Lines in the listing below that include the word "computer" need to be copied.

Data:
* * *

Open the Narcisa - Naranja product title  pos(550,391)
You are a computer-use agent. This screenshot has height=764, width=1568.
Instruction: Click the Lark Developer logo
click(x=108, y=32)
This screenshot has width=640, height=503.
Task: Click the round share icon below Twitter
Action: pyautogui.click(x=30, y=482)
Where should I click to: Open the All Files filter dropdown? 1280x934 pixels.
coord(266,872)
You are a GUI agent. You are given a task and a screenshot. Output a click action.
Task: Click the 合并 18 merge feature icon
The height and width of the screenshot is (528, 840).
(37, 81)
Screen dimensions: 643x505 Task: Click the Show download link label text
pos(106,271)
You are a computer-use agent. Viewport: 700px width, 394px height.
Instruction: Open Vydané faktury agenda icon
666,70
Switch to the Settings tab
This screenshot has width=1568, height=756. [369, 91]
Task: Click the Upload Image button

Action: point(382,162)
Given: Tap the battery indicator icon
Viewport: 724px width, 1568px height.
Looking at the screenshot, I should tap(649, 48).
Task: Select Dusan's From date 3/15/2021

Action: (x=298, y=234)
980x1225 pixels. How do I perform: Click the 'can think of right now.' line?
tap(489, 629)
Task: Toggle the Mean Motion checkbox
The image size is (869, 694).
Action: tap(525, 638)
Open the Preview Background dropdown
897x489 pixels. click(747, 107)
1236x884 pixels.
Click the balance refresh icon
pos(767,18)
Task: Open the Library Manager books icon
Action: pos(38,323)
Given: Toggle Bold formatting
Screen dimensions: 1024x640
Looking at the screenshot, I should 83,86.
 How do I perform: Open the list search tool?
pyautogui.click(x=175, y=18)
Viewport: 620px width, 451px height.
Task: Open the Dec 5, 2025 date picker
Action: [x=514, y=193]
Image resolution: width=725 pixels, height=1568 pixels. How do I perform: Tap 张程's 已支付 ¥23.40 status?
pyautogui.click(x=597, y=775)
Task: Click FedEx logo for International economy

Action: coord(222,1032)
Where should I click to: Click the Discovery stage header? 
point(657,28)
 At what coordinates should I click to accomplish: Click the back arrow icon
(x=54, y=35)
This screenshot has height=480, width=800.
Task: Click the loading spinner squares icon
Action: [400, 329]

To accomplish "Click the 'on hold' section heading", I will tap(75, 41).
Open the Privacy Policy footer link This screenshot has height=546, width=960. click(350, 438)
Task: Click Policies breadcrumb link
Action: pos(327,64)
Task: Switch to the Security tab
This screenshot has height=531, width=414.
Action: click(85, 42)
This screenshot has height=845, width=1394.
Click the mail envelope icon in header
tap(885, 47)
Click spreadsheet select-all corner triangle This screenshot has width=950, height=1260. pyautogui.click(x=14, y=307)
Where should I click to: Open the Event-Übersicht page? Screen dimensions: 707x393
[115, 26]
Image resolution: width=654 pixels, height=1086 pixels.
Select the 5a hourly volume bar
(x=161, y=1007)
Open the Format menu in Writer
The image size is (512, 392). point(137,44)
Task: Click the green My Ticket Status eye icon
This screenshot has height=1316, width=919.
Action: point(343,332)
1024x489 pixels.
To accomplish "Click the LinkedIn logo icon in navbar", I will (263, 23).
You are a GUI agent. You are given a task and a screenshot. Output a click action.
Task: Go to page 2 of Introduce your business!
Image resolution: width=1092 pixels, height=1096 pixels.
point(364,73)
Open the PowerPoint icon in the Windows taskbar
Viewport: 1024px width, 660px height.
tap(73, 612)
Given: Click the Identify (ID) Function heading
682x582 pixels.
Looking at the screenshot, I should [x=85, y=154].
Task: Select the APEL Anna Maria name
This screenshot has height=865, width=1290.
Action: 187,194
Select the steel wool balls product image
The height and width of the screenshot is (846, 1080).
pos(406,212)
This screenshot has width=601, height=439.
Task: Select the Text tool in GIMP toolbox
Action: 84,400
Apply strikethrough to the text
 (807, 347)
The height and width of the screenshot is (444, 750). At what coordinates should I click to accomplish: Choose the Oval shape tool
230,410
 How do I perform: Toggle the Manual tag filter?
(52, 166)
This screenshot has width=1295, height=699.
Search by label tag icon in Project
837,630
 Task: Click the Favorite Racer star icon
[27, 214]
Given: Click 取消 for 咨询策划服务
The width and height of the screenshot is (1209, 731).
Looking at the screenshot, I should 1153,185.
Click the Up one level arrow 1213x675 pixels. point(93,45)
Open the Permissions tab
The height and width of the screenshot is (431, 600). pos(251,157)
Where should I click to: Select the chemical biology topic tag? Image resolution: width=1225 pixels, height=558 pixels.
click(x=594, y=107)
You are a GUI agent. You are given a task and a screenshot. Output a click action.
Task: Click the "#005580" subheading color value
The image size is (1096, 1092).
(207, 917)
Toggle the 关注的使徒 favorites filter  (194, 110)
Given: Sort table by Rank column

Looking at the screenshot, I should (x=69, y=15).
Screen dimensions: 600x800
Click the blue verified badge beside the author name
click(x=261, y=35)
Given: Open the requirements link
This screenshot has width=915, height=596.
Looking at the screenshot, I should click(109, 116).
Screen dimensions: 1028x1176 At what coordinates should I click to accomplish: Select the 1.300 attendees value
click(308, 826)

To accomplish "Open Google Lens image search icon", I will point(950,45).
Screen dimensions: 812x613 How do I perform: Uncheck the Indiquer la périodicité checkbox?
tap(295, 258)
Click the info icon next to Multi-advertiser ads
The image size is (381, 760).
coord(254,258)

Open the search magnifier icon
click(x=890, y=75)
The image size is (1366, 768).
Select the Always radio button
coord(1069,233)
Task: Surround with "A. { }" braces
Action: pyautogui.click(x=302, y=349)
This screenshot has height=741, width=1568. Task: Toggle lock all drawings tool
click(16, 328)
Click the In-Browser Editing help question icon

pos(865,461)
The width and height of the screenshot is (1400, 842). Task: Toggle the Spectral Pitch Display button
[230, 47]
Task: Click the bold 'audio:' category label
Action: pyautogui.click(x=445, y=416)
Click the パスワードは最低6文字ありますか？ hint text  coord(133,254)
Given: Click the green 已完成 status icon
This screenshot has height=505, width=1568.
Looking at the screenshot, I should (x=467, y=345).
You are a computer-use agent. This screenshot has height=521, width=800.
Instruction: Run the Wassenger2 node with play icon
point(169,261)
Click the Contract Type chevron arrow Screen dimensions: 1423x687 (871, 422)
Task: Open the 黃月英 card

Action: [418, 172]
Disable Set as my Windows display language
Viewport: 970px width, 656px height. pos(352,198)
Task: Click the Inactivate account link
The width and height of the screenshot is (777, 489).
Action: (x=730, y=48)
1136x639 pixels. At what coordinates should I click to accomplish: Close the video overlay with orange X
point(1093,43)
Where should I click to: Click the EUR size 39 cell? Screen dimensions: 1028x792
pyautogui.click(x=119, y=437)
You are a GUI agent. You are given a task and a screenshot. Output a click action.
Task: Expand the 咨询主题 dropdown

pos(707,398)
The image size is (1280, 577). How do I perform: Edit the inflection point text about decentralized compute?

* * *

Answer space:
You are a computer-use agent. This screenshot has height=764, width=1568.
You are a computer-use agent. Viewport: 700px width, 394px height.
You are a computer-use agent. This screenshot has height=521, width=800.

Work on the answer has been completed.